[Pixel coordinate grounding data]
* * * * *

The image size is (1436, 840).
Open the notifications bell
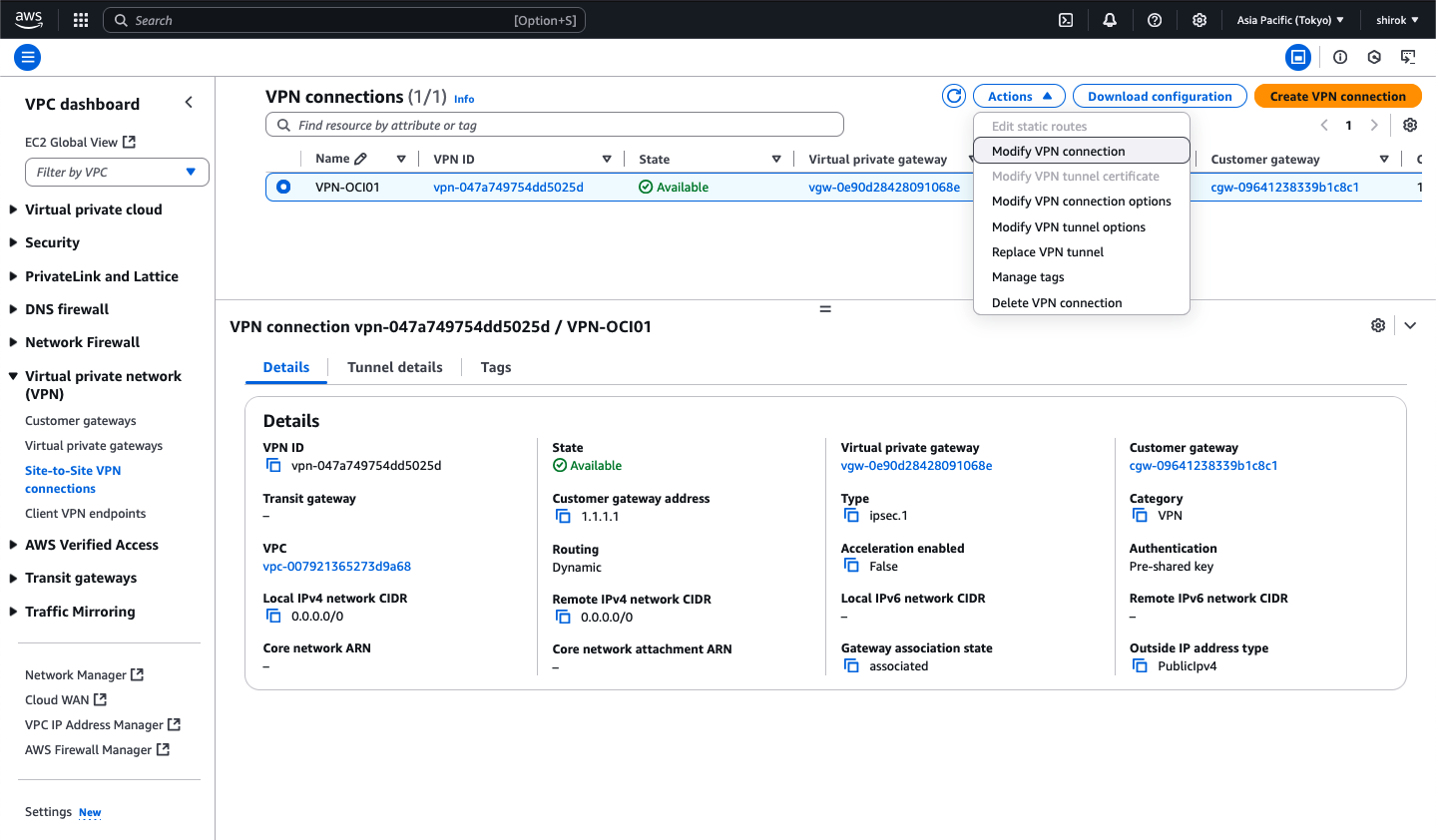(1109, 19)
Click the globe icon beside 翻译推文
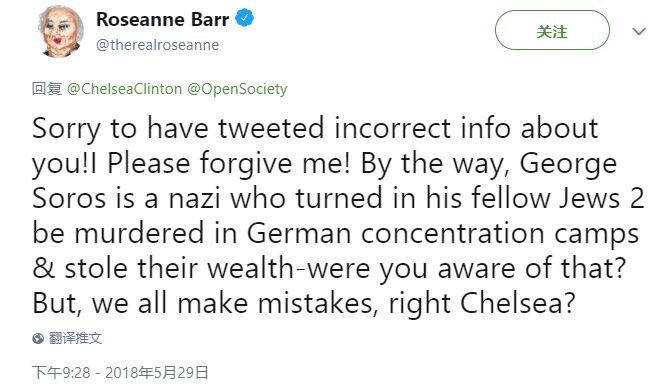664x391 pixels. 38,338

* * * * *

**What you should do:** Could you copy every record exactly, without the pictures?

**Reply to the exercise:**
The image size is (1436, 840).
Open the notifications bell
(1109, 19)
Click the globe icon beside 翻译推文
664x391 pixels. 38,338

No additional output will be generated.